(Extracted data)
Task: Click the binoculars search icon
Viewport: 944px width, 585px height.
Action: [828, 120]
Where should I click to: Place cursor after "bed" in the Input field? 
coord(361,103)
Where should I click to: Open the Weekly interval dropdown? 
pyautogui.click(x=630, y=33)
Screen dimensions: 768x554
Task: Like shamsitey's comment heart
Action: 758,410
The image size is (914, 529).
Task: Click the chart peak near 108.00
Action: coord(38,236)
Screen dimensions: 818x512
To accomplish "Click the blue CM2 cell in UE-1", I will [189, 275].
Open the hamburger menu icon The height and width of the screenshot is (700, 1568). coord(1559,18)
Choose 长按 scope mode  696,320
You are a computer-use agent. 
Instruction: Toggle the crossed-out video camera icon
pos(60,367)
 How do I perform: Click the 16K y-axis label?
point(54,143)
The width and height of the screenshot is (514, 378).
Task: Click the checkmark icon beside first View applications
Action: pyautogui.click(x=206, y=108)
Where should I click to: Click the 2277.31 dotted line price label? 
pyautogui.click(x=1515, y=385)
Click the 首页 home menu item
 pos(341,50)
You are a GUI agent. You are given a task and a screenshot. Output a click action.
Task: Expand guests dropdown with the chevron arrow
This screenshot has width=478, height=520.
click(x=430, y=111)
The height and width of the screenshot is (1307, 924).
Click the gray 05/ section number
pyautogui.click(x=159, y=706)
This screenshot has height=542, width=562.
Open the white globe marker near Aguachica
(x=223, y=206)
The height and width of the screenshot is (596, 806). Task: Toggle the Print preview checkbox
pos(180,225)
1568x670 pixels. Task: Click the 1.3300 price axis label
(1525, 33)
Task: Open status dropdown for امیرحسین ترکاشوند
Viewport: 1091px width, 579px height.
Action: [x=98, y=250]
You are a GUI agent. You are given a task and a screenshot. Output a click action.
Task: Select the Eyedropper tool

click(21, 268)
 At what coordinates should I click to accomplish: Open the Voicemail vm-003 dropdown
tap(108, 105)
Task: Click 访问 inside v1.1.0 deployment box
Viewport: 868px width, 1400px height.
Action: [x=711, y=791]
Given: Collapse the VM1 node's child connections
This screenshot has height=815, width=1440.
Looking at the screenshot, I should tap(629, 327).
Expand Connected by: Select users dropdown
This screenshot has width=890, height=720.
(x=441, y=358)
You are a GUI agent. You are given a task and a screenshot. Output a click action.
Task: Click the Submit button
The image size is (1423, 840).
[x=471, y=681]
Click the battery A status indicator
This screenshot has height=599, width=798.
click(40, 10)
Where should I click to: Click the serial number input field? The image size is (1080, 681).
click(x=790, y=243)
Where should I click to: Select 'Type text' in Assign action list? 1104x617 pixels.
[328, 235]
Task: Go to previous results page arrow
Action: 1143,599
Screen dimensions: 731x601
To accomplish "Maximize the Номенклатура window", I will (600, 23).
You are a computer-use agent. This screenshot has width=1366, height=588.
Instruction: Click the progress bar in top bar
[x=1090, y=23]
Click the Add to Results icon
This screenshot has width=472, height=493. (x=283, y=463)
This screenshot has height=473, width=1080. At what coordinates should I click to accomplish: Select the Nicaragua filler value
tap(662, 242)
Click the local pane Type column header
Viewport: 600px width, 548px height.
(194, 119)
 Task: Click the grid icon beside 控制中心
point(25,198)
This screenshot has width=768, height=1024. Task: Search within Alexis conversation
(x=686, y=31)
(End Extracted data)
Copy each line above that contains the string "computer".

You are a computer-use agent. 
You are a computer-use agent. This screenshot has width=1366, height=588.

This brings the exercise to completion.